Convolutional-Recurrent Neural Network (CRNN) is a model that uses a Convolutional Neural Network (CNN) as an encoder and a Recurrent Neural Network (RNN) as a decoder. The encoder first outputs a feature map, which is then sliced and concatenated into a sequence of feature vectors. The decoder converts this feature vector into the target text form. In this study, a CNN is used as the encoder and an RNN as the decoder.

Assuming the input image size is (c, h, w), where c represents the number of channels, h represents the height, and w represents the width, the CRNN architecture (shown in Figure 7) consists of the following:

• Convolutional Layers: This layer transforms the input image into a feature map of size (512, $w/16$, $h/8$). Then, through a reshape layer, the feature map is converted into a two-dimensional feature vector of size (512, $(w/16)\ast (h/8)$).
• Recurrent Layers: The feature vector output by the Convolutional Layers is passed through a Bidirectional LSTM to generate an output vector. Finally, a fully connected layer transforms this output vector into the final text output.

Figure 8 illustrates a method for converting multi-voice sheet music into target text. This method involves several steps:

• Input the multi-voice sheet music image into the CNN.
• The CNN extracts relevant features from the input image, transforming it into a feature map.
• Slice all rows of the feature map and concatenate them into a long sequence of feature vectors.
• The concatenated image sequence is passed to the RNN.
• The RNN’s output is converted into the final text output (KERN encoding) through vocabulary projection.

It is important to note that the image concatenation step occurs in the feature space extracted by the encoder, not directly on the input image pixels. The visualization in Figure 8 is provided for better understanding. This method can transcribe multi-voice sheet music without explicit staff line segmentation.

3.4. CTC Loss Function

The OMR aims to find the most likely label $\widehat{s}$ for each image x, where $\widehat{s}$ is encoded from the vocabulary set ${\sum }_a$.

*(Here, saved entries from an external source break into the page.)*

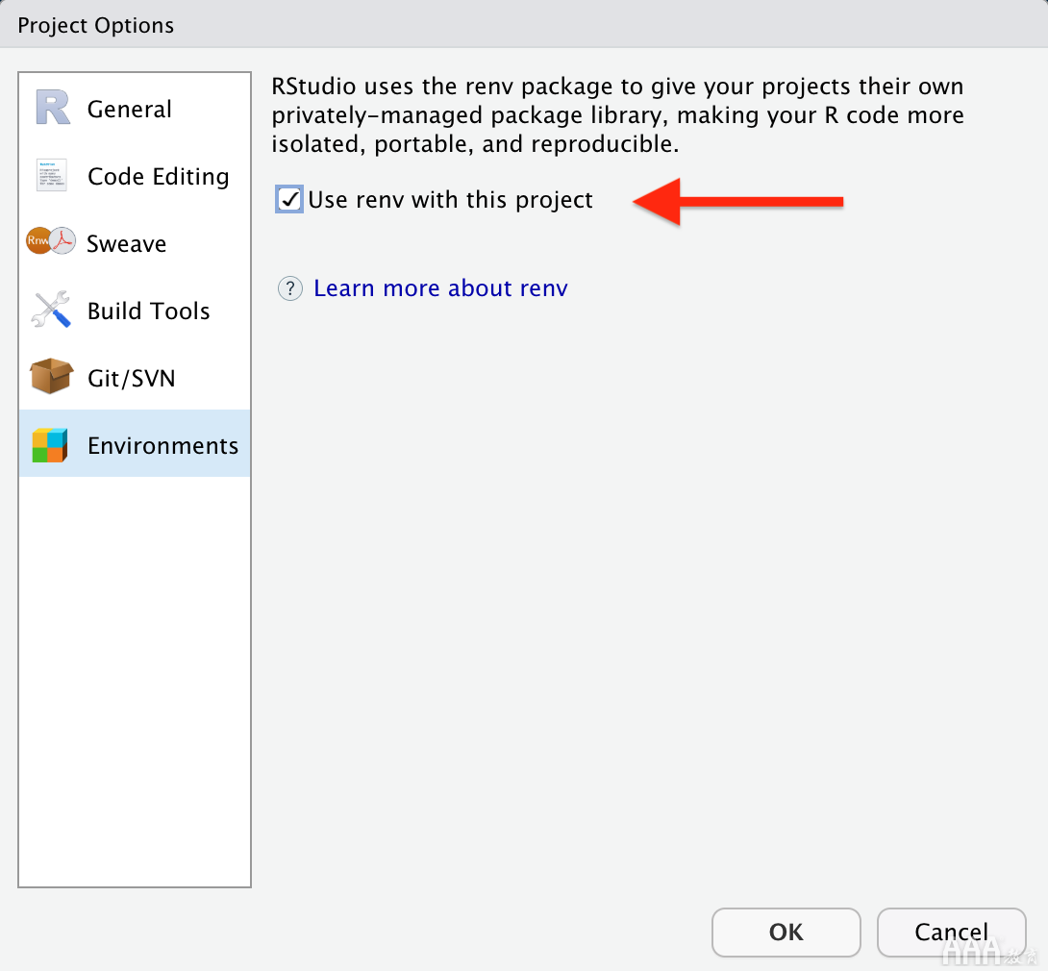Open the Learn more about renv link
The width and height of the screenshot is (1048, 971).
[x=440, y=288]
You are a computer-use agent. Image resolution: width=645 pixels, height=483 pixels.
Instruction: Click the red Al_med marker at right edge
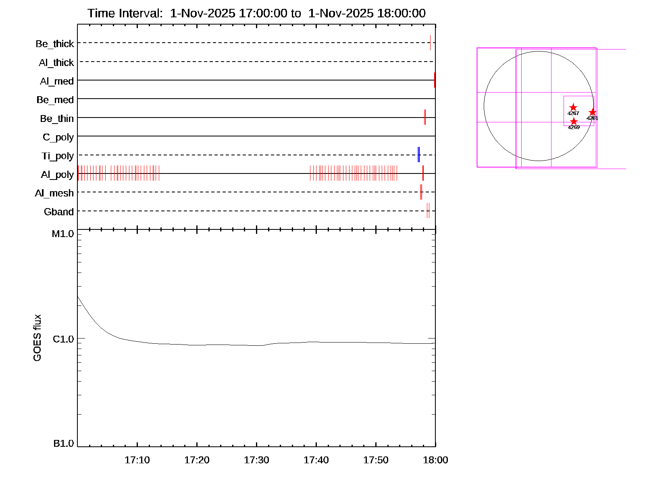coord(435,80)
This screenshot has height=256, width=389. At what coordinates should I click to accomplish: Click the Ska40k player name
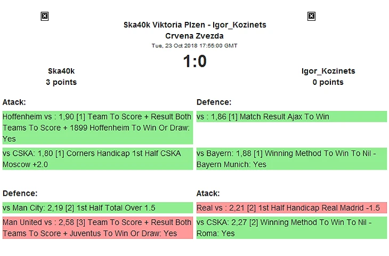tap(61, 71)
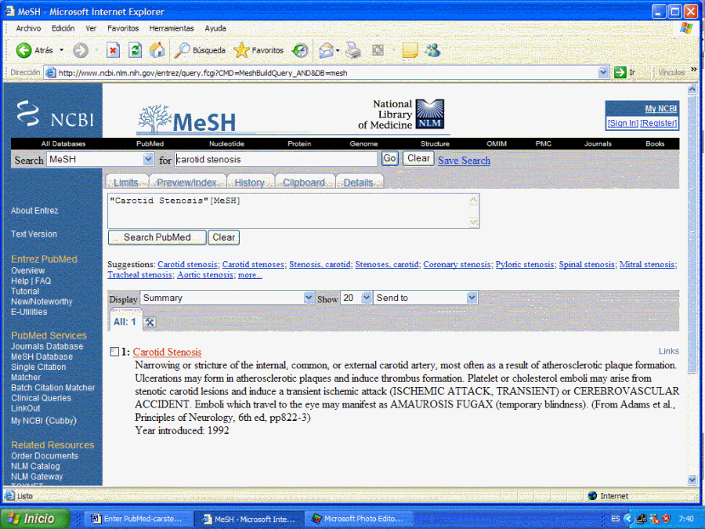Open the History toolbar icon
705x529 pixels.
click(x=301, y=50)
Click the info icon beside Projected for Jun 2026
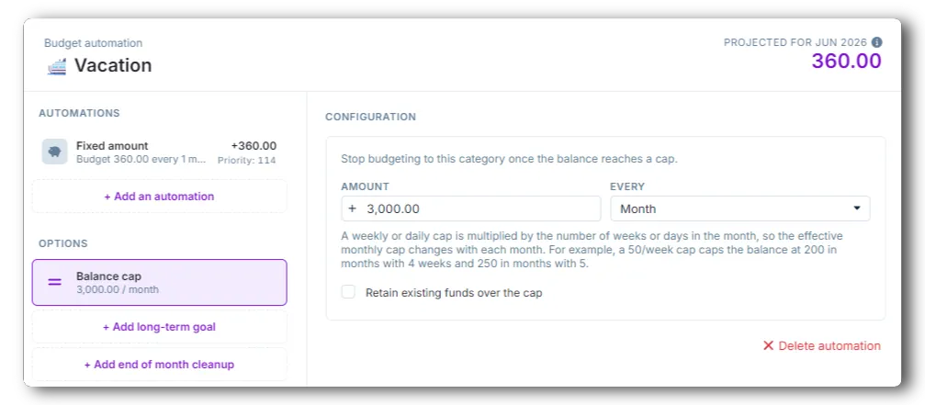 point(876,42)
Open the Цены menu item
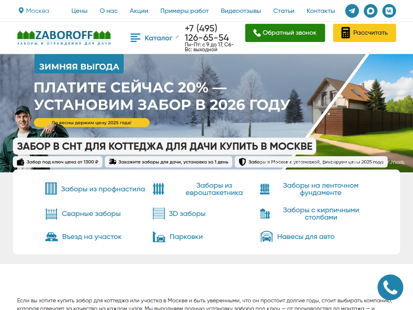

$$\widehat{a}=arg\underset{s\in {\sum }_a}{max}P\left(s\right|x)$$

(1)

The model is trained using Connectionist Temporal Classification (CTC) loss [16] to approximate this probability. The CTC formula is as follows:

$$P\left(s\right|x)=\sum _{a\in As,x}\prod _{t=1}^T{p}_t\left(a_t\right|x)$$

(2)

$A_{s,x}$ is a set containing all possible labels a. For an input x, we need to calculate the probability of x being predicted as each a, and find the maximum value. ${\prod }_{t=1}^T{p}_t\left(a_t\right|x)$ represents that x is divided into T frames, each of these frames is converted into a label $a_t$, and a probability $p_t\left(a_t\right|x)$ is obtained. Multiplying these probabilities gives the probability of one type of a. There are many combinations of a that can be predicted, and we need to sum these probabilities to get the probability of predicting $\widehat{a}$ given an x. Moreover, CTC adds a blank character $ϵ$ to ${\sum }_a$, allowing the model to predict blank labels. The vocabulary set with the blank character is called ${\sum }_a^{\prime }$. $\widehat{a}$ may contain many blank characters and repeated characters. Therefore, through the function $\mathcal{B}(.)$, consecutive identical characters in $\widehat{a}$ are reduced to one and blank characters are removed, to obtain the final predicted character $\widehat{s}$.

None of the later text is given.